## Instruções de trabalho
a – No texto sobre a peça «Há ir e voltar», que atrizes carregam a trouxa de roupa aos ombros?
b – Redija a continuação do texto sobre a peça «Há ir e voltar», a partir da última frase apresentada.

## Bloco de texto

════════════════════

A crise dos refugiados, as migrações ou as desigualdades sociais são temas que têm assaltado o universo de preocupações e inquietações da atriz. “A minha geração já passou por várias crises económicas, financeiras, sociais, de habitação ou saúde pública, mas a dos refugiados é transversal e não tem fim, não vai acabar até nos tocar a nós. Como se combate os discursos da extrema direita que defendem que os migrantes são diferentes? Todos têm a mesma vontade de sobreviver e todos se cruzam neste palco.”

A trouxa de roupa que as atrizes – Diana Sá, Gisela Matos e Susana Madeira — carregam aos ombros em silêncio representa, segundo a encenadora, a herança histórica, ancestral e cultural que pesa, não se resolve e limita. “Não é por acaso que o elenco é formado por mulheres, muitas mulheres carregam o mundo às costas e aqui isso é muito literal.”

“Não é por acaso que o elenco é formado por mulheres, muitas mulheres carregam o mundo às costas e aqui isso é muito literal”

Sem a ambição de resolver problemas ou responder a perguntas concretas, a peça “Há ir e voltar” pretende ser apenas mais um passo na militância de Sara Barros Leitão, no palco e na vida. “Para mim, o ativismo não é uma coisa exótica, quando te sentas com alguém para ter uma conversa desconfortável estás a fazer ativismo e isso pode acontecer no jantar de Natal em família ou no autocarro. Eu pratico-o no meu quotidiano, mas depois sinto-me impotente sobre tudo o que acontece, não sei como resolver este assunto artisticamente.”

O processo criativo foi coletivo e o resultado não assenta tanto na palavra e na investigação como é habitual no trabalho de Sara Barros Leitão. “Não sei se visse este espetáculo o conseguiria reconhecer como sendo meu. Isto é assustador e entusiasmante, identifico-me com ele, mas não sei como saiu de mim, esteticamente não é o que costumo fazer.”

════════════════════

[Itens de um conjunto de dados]
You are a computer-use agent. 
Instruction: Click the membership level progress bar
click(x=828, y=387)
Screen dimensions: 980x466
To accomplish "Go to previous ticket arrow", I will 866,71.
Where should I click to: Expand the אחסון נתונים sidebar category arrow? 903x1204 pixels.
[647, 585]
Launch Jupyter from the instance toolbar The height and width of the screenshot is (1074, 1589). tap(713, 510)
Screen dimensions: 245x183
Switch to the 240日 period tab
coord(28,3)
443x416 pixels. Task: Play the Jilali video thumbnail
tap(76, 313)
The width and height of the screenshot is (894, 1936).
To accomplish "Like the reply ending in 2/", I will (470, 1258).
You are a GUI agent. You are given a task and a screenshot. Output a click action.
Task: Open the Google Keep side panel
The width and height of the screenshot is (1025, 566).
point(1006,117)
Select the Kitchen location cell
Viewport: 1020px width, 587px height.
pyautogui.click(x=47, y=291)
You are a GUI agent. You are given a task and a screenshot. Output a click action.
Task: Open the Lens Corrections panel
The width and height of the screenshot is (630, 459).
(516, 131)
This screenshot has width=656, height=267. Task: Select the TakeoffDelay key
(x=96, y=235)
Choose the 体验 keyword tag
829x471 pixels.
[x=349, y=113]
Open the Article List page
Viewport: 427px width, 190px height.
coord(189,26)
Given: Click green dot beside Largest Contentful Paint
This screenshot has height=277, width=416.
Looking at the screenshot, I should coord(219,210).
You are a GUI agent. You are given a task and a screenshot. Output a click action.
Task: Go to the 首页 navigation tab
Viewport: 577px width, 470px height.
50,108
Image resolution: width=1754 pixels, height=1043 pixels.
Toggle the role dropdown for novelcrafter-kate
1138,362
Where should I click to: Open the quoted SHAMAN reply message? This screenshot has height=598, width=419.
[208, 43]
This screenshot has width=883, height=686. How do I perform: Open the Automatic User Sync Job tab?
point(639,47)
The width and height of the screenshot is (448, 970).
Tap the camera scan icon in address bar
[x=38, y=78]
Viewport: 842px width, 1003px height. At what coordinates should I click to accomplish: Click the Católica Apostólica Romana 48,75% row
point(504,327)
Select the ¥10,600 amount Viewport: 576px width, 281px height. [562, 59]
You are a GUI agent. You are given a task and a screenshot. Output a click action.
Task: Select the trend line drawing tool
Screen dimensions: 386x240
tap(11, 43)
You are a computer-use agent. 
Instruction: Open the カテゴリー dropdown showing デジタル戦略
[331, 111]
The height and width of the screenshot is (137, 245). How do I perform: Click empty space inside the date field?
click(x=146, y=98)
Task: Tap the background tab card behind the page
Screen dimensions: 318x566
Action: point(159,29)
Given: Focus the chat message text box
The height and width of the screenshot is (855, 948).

════════════════════

## Respostas
a – Diana Sá, Gisela Matos e Susana Madeira.

b –
Um cargo com uma escala demasiado grande e a vontade de encenar

Depois das criações Teoria das Três Idades (2018), feita a partir do estudo do arquivo do Teatro Experimental do Porto, e Todos Os Dias Me Sujo De Coisas Eternas (2019), um trabalho de investigação sobre a toponímia portuense, Monólogo de uma Mulher Chamada Maria com a sua Patroa (2021) encerrou a trilogia de monólogos, sendo este último primeiro produzido pela estrutura artística, Cassandra, que fundou em 2020. Nesse mesmo ano, Sara Barros Leitão ganhou a primeira edição do prémio revelação Teatro D. Maria II e no início de 2022 foi convidada a dirigir o Teatro Oficina, em Guimarães.

Sara Barros Leitão: “Faço a minha militância no palco. Cheguei a um momento em que tenho de perceber que contributo posso dar à sociedade”

“Nunca quis usar este convite a meu favor, claro que foi dirigido a mim e à minha visão, mas tenho feito um caminho como criadora e achei que era um pouco perverso usar todos os meios desta estrutura para continuar esse meu caminho individual. Vejo este desafio como uma forma de colocar a minha força de trabalho ao serviço de uma coisa que é maior que eu e que irá continuar depois de mim.”

Uma década depois de Guimarães ter sido a Capital Europeia da Cultura, o Teatro Oficina, criado em 1994, é a única companhia que resta na cidade, tem direito a uma morada própria que Sara Barros Leitão fez questão de reabilitar e dinamizar com atividades como assaltos ao arquivo, a criação de uma biblioteca, um programa de leitura, laboratórios de escrita e oficinas.

"Foi um ano muito diferente para mim, nunca tinha estado a dirigir um pouco do que é uma instituição, estou habituada a uma escala mais pequena, que tem muitas dificuldades, mas também tem coisas que são muito mais fáceis de resolver e de gerir."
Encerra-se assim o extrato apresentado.